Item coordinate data
(begin)

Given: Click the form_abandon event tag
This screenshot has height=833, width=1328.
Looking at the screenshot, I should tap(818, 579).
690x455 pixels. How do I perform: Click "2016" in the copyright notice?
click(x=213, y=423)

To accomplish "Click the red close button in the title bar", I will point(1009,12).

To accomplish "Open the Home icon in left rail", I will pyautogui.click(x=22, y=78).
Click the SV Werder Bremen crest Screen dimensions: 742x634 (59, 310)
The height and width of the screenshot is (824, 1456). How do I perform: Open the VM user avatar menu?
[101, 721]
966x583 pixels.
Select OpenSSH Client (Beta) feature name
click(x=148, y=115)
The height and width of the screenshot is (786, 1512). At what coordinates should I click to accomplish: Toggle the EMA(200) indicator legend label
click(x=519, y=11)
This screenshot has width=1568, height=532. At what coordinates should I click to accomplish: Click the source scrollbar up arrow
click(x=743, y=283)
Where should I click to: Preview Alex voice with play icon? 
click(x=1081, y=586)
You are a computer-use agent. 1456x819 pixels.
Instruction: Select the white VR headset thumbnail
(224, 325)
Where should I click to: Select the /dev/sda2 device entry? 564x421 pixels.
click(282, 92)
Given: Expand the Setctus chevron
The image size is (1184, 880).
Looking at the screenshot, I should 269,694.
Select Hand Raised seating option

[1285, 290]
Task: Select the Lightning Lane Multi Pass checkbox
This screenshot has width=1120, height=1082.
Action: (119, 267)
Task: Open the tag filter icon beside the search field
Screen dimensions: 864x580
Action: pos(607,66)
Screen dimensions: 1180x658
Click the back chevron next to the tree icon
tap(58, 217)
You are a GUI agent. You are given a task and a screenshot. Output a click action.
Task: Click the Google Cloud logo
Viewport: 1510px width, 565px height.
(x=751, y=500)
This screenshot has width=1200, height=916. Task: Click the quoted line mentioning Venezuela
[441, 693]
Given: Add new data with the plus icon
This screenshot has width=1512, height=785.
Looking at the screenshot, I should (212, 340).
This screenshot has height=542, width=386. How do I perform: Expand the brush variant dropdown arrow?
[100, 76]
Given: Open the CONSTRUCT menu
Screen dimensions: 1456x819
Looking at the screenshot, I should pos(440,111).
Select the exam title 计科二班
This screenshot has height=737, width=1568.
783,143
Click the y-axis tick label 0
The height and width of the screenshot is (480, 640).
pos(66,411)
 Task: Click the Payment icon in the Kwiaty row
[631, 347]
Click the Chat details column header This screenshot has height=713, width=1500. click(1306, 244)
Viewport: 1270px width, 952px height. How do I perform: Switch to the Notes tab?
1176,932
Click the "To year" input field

(end)

Return all of the records above verbatim, keeping every line unchanged.

**Response to the task**.
Given: Click the form_abandon event tag
This screenshot has height=833, width=1328.
Looking at the screenshot, I should tap(818, 579).
690x455 pixels. How do I perform: Click "2016" in the copyright notice?
click(x=213, y=423)

To accomplish "Click the red close button in the title bar", I will point(1009,12).

To accomplish "Open the Home icon in left rail", I will pyautogui.click(x=22, y=78).
Click the SV Werder Bremen crest Screen dimensions: 742x634 (59, 310)
The height and width of the screenshot is (824, 1456). How do I perform: Open the VM user avatar menu?
[101, 721]
966x583 pixels.
Select OpenSSH Client (Beta) feature name
click(x=148, y=115)
The height and width of the screenshot is (786, 1512). At what coordinates should I click to accomplish: Toggle the EMA(200) indicator legend label
click(x=519, y=11)
This screenshot has width=1568, height=532. At what coordinates should I click to accomplish: Click the source scrollbar up arrow
click(x=743, y=283)
Where should I click to: Preview Alex voice with play icon? 
click(x=1081, y=586)
You are a computer-use agent. 1456x819 pixels.
Instruction: Select the white VR headset thumbnail
(224, 325)
Where should I click to: Select the /dev/sda2 device entry? 564x421 pixels.
click(282, 92)
Given: Expand the Setctus chevron
The image size is (1184, 880).
Looking at the screenshot, I should 269,694.
Select Hand Raised seating option

[1285, 290]
Task: Select the Lightning Lane Multi Pass checkbox
This screenshot has width=1120, height=1082.
Action: (119, 267)
Task: Open the tag filter icon beside the search field
Screen dimensions: 864x580
Action: pos(607,66)
Screen dimensions: 1180x658
Click the back chevron next to the tree icon
tap(58, 217)
You are a GUI agent. You are given a task and a screenshot. Output a click action.
Task: Click the Google Cloud logo
Viewport: 1510px width, 565px height.
(x=751, y=500)
This screenshot has width=1200, height=916. Task: Click the quoted line mentioning Venezuela
[441, 693]
Given: Add new data with the plus icon
This screenshot has width=1512, height=785.
Looking at the screenshot, I should (212, 340).
This screenshot has height=542, width=386. How do I perform: Expand the brush variant dropdown arrow?
[100, 76]
Given: Open the CONSTRUCT menu
Screen dimensions: 1456x819
Looking at the screenshot, I should pos(440,111).
Select the exam title 计科二班
This screenshot has height=737, width=1568.
783,143
Click the y-axis tick label 0
The height and width of the screenshot is (480, 640).
pos(66,411)
 Task: Click the Payment icon in the Kwiaty row
[631, 347]
Click the Chat details column header This screenshot has height=713, width=1500. click(1306, 244)
Viewport: 1270px width, 952px height. How do I perform: Switch to the Notes tab?
1176,932
Click the "To year" input field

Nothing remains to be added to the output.